ABOUT THIS EXERCISE: Everything in the records must be copied exactly, apart from the pictures.

PROVIDED MATERIAL:
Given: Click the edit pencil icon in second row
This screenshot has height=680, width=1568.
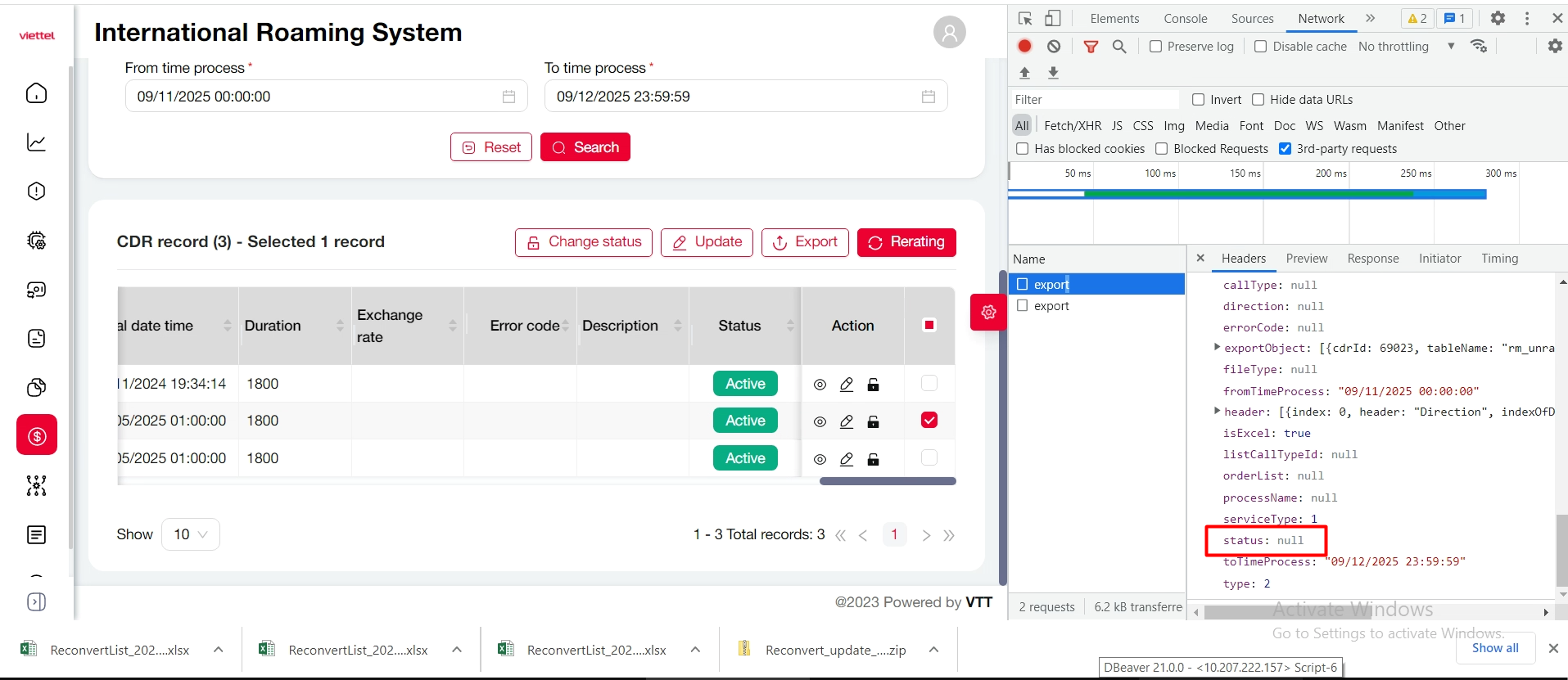Looking at the screenshot, I should 847,421.
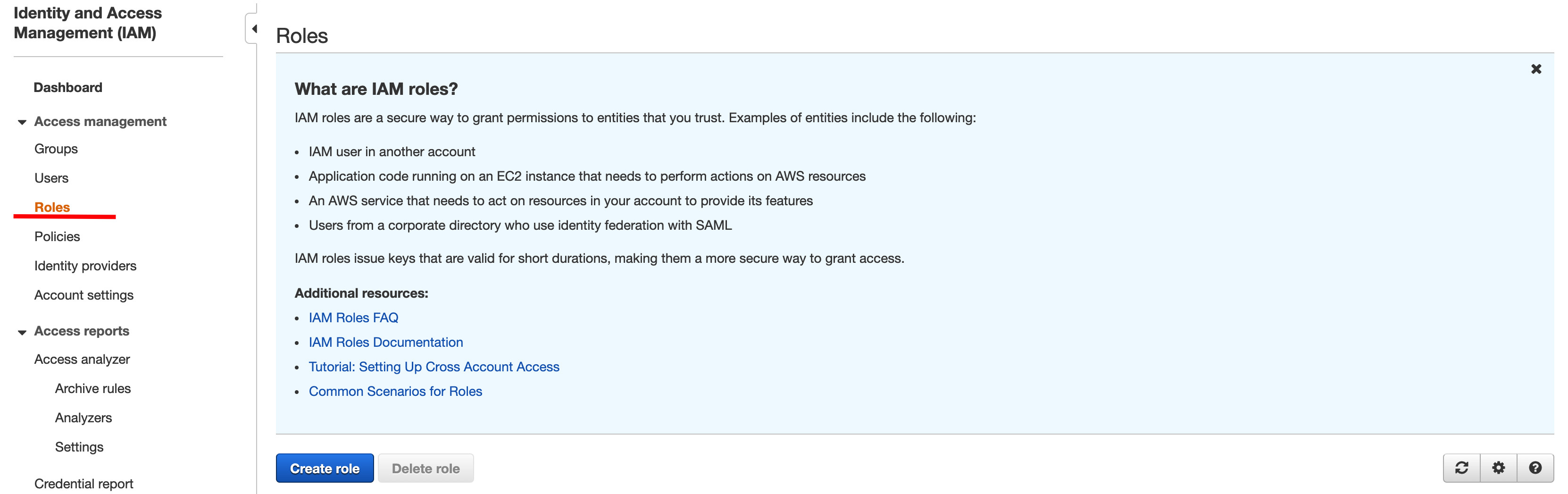1568x494 pixels.
Task: Click the refresh roles icon
Action: tap(1461, 468)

PROBLEM SOLUTION:
Given: Click the edit pencil icon in second row
This screenshot has height=680, width=1568.
Looking at the screenshot, I should 847,421.
1568x494 pixels.
Task: Click the refresh roles icon
Action: tap(1461, 468)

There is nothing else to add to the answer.